Base64 is a way to represent binary data in an ASCII1 string format. This is done by translating the binary data into a radix-64 representation. The term Base64 originates from a specific MIME content transfer encoding2. Each Base64 digit represents exactly 6 bits of data ($$2^6 = 64$$). Three 8-bit bytes (i.e., a total of 24 bits) can therefore be represented by four 6-bit Base64 digits.

The particular set of 64 characters chosen to represent the 64 place-values for the base varies between implementations. The general strategy is to choose 64 characters that are both members of a subset common to most encodings, and also printable. This combination leaves the data unlikely to be modified in transit through information systems, such as email, that were traditionally not 8-bit clean3. For example, MIME4's Base64 implementation uses a set of characters that consists of the 26 uppercase letters (A-Z), the 26 lowercase letters (a-z), the 10 digits (0-9), the plus symbol (+) and the forward slash (/).
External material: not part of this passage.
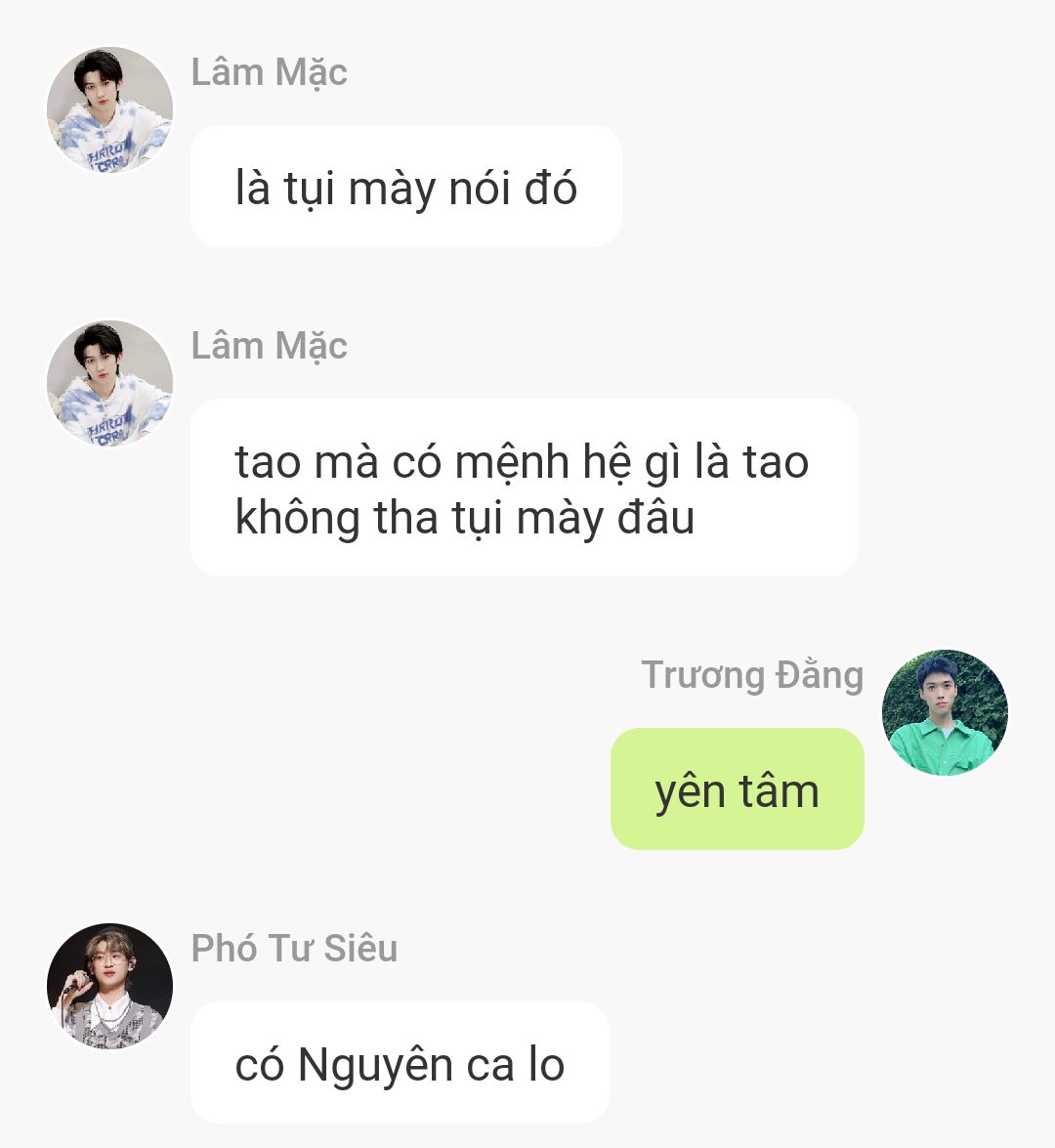This screenshot has width=1055, height=1148.
Task: Select the 'tao mà có mệnh hệ gì' message bubble
Action: pyautogui.click(x=525, y=488)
index character   index character   index character   index character
0 A 16 Q 32 g 48 w
1 B 17 R 33 h 49 x
2 C 18 S 34 i 50 y
3 D 19 T 35 j 51 z
4 E 20 U 36 k 52 0
5 F 21 V 37 l 53 1
6 G 22 W 38 m 54 2
7 H 23 X 39 n 55 3
8 I 24 Y 40 o 56 4
9 J 25 Z 41 p 57 5
10 K 26 a 42 q 58 6
11 L 27 b 43 r 59 7
12 M 28 c 44 s 60 8
13 N 29 d 45 t 61 9
14 O 30 e 46 u 62 +
15 P 31 f 47 v 63 /

Assignment

Each line of the text file base64.txt5 consists of a pattern $$p \in \mathcal{P}$$, followed by a space and a word $$w \in \mathcal{W}$$. The set $$\mathcal{C}$$ contains all printable characters: uppercase letters, lowercase letters, digits and punctuation characters. This set does not contain whitespace characters (spaces, tabs, newlines, …). The set $$\mathcal{P}$$ contains all possible encodings: strings that only consist of characters that belong to the set $$\mathcal{C}$$. The set $$\mathcal{W}$$ contains all words that only consist of letters. Your task:

  1. Determine the shortest possible regular expressions for the following subsets of $$\mathcal{P}$$:

    • $$\mathcal{P}_1 = \{\,p \in \mathcal{P}\,|\,p\ $$contains characters that do not occur in MIME's Base64 implementation$$\,\}$$

      example: FR+w0|^Z4<bq_,WVT{%xfVxdB<>0JY phis $$\in \mathcal{P}_1$$
    • $$\mathcal{P}_2 = \{\,p \in \mathcal{P}\,|\,p\ $$contains at least four consecutive digits that are enclosed between forward slashes$$\,\}$$

      example: Q4HXD/7100525/+wgzC5mV2IimhFXh falcate $$\in \mathcal{P}_2$$
    • $$\mathcal{P}_3 = \{\,p \in \mathcal{P}\,|\,$$a particular digit occurs at least four times in $$p\,\}$$

      example: ZU4mg4I4BAVUzm5lfAbm4r9reE9zyk tarweeds $$\in \mathcal{P}_3$$
    • the set $$\mathcal{P}_4$$ consists of all lines that are matched by the following two Unix commands; both commands match the exact same lines

      # first alternative
      egrep -i '(.+).* \1$' base64.txt
      
      # second alternative
      rev base64.txt | egrep -i '^(.*) .*\1' | rev
      
      1. describe in words which lines are matched by these commands

      2. explain why one solution works much faster than the other

    Each time give a Unix command where the regular expression is used by a command from the grep family to write only those lines from the text file to stdout whose pattern $$p$$ belongs to $$\mathcal{P}_i\ (i = 1, 2, 3, 4)$$.

    Note

    Make sure you use a recent version of GNU grep for this assignment. A recent version of GNU grep has been installed on helios, but Mac OS X typically uses and older version of GNU grep by default. Mac users are advised to upgrade their grep to the latest version.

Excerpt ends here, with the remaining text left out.